Phosphorus and nitrogen

Protecting the Baltic Sea requires actions both on land and sea areas. Reducing nutrient load into the Baltic Sea is partly a political issue at national and international levels in the countries of the catchment area. However, every one of us can make a difference with our own choices. The load of nutrients entering aquatic ecosystems can be limited, for example, by changing our consumer behaviour, treating wastewater properly, and improving agricultural methods.
  • Do you use non-phosphate detergents?
  • Is your waste management and recycling in order? Do you have a compost?
  • Is it necessary to use fertilizers in your garden?
  • Would you be able to eat less meat and prefer locally produced food?
  • Are your wastewaters treated properly?

Our choices as consumers

Most of the things that every one of us can do to reduce the nutrient load into the Baltic Sea are linked with our choices as consumers. Because food production, i.e. agriculture, causes nutrient inputs into the water, it is not meaningless what we eat. Producing meat is more polluting than producing vegetarian food, so we should diminish our meat consumption. By choosing locally produced food, we can reduce the airborne nutrient emissions originating from transportation. Furthermore, it is very important to reduce food waste.
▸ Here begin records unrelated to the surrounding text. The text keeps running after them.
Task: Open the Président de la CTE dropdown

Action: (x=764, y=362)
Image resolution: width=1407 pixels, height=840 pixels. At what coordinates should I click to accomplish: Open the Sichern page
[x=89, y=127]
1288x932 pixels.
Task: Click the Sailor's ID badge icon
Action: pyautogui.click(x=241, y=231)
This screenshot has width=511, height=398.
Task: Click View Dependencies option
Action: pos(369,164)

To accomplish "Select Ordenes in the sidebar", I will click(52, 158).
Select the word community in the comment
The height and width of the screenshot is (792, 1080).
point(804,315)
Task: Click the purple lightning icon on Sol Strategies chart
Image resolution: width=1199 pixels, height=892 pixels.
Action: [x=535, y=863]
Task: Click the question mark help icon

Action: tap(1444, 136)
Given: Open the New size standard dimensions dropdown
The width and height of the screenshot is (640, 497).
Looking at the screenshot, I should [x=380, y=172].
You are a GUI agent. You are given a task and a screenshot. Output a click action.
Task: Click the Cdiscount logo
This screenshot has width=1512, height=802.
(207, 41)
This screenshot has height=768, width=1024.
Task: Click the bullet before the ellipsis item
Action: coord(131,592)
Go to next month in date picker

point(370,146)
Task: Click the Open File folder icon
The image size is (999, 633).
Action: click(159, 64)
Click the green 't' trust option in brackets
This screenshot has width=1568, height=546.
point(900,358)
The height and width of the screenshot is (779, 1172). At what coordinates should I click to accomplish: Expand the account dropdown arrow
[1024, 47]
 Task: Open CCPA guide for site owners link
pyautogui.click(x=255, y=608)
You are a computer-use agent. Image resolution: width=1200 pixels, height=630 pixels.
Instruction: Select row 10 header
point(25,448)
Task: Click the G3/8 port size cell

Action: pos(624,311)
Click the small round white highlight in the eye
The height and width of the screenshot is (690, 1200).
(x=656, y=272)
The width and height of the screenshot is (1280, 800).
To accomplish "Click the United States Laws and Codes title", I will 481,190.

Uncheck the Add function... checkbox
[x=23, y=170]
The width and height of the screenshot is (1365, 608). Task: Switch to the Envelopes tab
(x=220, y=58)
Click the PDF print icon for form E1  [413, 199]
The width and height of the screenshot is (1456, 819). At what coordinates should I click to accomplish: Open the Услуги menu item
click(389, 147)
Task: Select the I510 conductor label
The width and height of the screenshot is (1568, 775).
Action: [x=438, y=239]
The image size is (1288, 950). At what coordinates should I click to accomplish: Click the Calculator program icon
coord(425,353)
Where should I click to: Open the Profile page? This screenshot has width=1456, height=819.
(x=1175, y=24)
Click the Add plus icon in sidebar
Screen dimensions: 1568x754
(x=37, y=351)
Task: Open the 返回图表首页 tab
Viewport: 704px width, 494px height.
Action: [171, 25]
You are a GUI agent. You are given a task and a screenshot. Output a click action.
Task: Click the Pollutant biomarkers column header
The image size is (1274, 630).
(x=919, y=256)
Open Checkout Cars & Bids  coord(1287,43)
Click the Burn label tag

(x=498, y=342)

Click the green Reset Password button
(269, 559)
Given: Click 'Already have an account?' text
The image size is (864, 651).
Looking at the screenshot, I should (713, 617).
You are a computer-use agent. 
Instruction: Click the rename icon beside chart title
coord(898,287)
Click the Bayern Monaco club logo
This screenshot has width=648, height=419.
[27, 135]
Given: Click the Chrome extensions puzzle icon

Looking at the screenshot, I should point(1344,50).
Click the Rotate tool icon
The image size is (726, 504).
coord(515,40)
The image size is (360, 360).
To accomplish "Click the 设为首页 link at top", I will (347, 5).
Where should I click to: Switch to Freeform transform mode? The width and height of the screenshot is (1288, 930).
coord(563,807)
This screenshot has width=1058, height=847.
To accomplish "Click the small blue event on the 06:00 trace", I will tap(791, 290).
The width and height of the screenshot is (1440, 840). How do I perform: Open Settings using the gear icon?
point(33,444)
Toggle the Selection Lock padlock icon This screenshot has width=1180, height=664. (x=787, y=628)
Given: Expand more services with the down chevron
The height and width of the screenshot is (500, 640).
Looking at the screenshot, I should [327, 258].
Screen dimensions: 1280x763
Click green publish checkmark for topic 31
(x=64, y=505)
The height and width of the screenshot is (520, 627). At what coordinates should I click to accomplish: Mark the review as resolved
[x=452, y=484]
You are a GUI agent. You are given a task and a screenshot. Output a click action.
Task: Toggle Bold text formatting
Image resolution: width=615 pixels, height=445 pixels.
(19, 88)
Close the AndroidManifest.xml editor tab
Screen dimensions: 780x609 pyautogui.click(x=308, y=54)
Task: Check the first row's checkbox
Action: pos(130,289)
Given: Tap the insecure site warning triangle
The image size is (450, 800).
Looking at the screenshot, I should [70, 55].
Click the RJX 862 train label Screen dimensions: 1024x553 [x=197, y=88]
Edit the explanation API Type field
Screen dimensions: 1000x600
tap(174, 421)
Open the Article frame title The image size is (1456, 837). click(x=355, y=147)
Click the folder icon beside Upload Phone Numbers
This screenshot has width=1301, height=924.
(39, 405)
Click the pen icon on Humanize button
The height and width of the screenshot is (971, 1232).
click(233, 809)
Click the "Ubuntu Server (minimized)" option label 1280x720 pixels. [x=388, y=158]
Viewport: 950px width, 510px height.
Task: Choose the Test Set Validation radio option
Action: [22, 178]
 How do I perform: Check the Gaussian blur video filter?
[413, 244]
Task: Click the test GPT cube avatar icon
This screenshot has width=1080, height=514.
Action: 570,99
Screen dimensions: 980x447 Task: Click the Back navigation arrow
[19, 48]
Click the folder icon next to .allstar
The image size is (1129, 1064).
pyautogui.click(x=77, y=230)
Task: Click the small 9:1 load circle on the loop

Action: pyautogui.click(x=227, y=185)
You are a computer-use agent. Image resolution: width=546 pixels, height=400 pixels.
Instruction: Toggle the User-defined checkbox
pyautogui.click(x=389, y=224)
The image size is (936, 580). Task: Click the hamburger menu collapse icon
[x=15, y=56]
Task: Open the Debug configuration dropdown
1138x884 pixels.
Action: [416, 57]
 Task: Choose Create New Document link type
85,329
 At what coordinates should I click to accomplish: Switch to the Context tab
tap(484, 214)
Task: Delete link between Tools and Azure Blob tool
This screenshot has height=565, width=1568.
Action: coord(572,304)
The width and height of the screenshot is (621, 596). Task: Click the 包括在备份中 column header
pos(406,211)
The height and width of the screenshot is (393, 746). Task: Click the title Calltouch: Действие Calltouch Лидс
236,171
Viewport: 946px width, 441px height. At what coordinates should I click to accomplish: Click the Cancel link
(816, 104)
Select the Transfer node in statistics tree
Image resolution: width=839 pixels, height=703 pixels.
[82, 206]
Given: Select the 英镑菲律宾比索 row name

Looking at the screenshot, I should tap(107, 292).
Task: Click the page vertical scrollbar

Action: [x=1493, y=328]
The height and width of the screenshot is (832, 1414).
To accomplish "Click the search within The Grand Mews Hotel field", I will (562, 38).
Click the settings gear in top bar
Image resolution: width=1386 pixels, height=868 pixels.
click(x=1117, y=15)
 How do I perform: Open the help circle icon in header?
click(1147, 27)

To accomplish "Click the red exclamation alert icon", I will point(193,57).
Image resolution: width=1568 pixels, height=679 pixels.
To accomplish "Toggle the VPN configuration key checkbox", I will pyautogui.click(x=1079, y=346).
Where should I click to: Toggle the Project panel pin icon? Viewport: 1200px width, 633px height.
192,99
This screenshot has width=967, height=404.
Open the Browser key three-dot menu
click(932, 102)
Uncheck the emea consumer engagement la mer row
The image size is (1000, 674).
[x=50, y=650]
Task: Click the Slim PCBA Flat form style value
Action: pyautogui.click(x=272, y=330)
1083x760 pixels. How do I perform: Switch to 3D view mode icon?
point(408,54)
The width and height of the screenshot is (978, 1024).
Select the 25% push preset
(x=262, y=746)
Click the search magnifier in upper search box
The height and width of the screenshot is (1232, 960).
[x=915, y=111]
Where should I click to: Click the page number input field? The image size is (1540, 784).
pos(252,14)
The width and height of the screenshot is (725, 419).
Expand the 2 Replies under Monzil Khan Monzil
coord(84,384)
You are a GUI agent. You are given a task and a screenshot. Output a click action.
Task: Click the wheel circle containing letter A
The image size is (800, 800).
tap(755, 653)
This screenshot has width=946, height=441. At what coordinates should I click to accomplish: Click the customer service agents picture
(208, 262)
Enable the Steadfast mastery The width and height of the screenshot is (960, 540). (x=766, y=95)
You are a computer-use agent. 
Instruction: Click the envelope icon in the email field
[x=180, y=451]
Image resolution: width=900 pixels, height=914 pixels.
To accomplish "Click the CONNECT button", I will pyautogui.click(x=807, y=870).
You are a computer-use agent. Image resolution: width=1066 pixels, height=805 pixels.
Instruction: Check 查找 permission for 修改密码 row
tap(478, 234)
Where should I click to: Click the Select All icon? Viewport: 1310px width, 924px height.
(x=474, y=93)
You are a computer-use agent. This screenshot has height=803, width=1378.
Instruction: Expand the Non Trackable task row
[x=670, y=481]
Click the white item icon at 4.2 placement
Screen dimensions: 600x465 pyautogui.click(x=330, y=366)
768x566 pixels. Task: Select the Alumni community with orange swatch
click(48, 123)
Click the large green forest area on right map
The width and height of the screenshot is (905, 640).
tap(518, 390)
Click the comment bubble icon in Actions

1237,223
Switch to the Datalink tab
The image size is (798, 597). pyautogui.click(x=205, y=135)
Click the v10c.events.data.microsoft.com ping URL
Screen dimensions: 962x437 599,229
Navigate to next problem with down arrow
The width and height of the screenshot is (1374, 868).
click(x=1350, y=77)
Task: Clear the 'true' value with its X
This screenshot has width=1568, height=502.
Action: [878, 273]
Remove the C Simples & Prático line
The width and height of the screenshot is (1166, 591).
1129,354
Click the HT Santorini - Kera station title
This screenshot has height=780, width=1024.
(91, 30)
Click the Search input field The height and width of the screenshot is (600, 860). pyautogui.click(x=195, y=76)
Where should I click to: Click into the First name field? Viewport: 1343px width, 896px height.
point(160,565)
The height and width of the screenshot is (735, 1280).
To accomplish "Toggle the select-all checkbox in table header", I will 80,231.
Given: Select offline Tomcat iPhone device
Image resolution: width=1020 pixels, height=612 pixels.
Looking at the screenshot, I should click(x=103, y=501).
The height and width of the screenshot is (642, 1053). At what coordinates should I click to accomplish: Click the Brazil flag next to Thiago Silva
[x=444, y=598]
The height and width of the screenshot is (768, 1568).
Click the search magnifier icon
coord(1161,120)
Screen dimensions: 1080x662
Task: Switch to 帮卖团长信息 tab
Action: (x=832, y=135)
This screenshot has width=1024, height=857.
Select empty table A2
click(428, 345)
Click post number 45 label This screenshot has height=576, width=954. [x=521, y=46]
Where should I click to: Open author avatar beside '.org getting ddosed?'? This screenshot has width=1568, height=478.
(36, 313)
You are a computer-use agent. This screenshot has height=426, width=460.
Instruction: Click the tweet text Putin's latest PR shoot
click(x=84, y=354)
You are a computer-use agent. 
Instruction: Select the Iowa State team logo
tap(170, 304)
One important thing in reducing input of nutrients into the Baltic Sea is to make sure that our wastewaters are treated properly. Especially the wastewater treatment systems of households in dispersed settlements are usually not efficient enough when it comes to nutrient removal.

© TUAS, Water Engineering


Reducing nutrient load from agriculture into the Baltic Sea needs improved cultivation and fertilization technologies to be developed and introduced in practice. The first target is to retain the nutrients in the fields. If the nutrients are leached from the fields into the water systems, their discharge into the sea must be prevented. For example, wetlands and different kind of filters capture nutrients and slow down their discharge. This is why we have to protect the remaining wetlands around the catchment area. Additionally, nutrient load can be reduced by recycling nutrients. See more of this in the section “Best practices”.


In conclusion, by choosing environmentally friendly and local products, and by using the best available technologies in agriculture and wastewater treatment, all of us can reduce the amount of nutrients in the Baltic Sea. By doing so, we can slow down the eutrophication process, which is the most significant problem of the Baltic Sea.